2, Consider the influence of activation function
1.Xavier initialization
formula
reference: <Understanding the difficulty of training deep feedforward neural networks>
Objective: variance consistency, that is to maintain the data scale (network output value of each layer) in an appropriate range, usually the variance is 1
Activation function for: saturation function, such as Sigmoid, Tanh
In order to satisfy the variance consistency, the variance of the weight should satisfy the left formula.
The weight generally satisfies the uniform distribution.
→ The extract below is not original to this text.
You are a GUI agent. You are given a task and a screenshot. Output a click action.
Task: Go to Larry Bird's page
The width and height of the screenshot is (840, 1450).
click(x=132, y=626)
In order to ensure that the mean value is 0 and the upper and lower limits of the uniform distribution are opposite to each other, set the upper limit as a, then the variance of the weight should meet the third a square and make it equal to the left formula, then the weight initialization should meet the right formula.
code
First, add the activation function layer, and then modify the weight initialization method
def forward(self, x): for (i, linear) in enumerate(self.linears): x = linear(x) x = torch.tanh(x)#Add tanh layer print("layer:{}, std:{}".format(i, x.std())) if torch.isnan(x.std()): print("output is nan in {} layers".format(i)) break return x def initialize(self): for m in self.modules(): if isinstance(m, nn.Linear): a = np.sqrt(6 / (self.neural_num + self.neural_num))#Calculate uniform Distributiona tanh_gain = nn.init.calculate_gain('tanh')#Using nn.init.calculate_gain obtains the a gain of each layer a *= tanh_gain#Calculate a for each layer nn.init.uniform_(m.weight.data, -a, a)#Weight initialization
Still maintain a small value
Pytorch also provides nn.init.xavier_uniform_(m.weight.data, gain=tanh_gain) method is used to realize the same function
tanh_gain = nn.init.calculate_gain('tanh') nn.init.xavier_uniform_(m.weight.data, gain=tanh_gain)
Completely consistent
2.Kaiming initialization method
reference Delving Deep into Rectifiers: Surpassing Human-Level Performance on ImageNet Classification
formula
Variance consistency
Function for: ReLU function and its variants
After formula derivation, the variance and standard deviation of the weight shall be:
code
The activation function is changed to:
x = torch.relu(x)
Change initialization to:
nn.init.normal_(m.weight.data, std=np.sqrt(2 / self.neural_num))
result
3, Ten initialization methods
summary
- From the perspective of formula derivation, it is understood that the reason for gradient disappearance and gradient explosion is the output of each layer
- By deriving the variance formula of the output of each layer, it is analyzed that the variance of the output layer is related to the number of neurons, the variance of the input and the variance of the weight; The weight initialization variance is 1, which can effectively suppress the gradient disappearance and gradient explosion.
- There are different initialization methods for different activation functions. Xavier initialization is for saturation function and Kaiming initialization is for ReLU and its variants.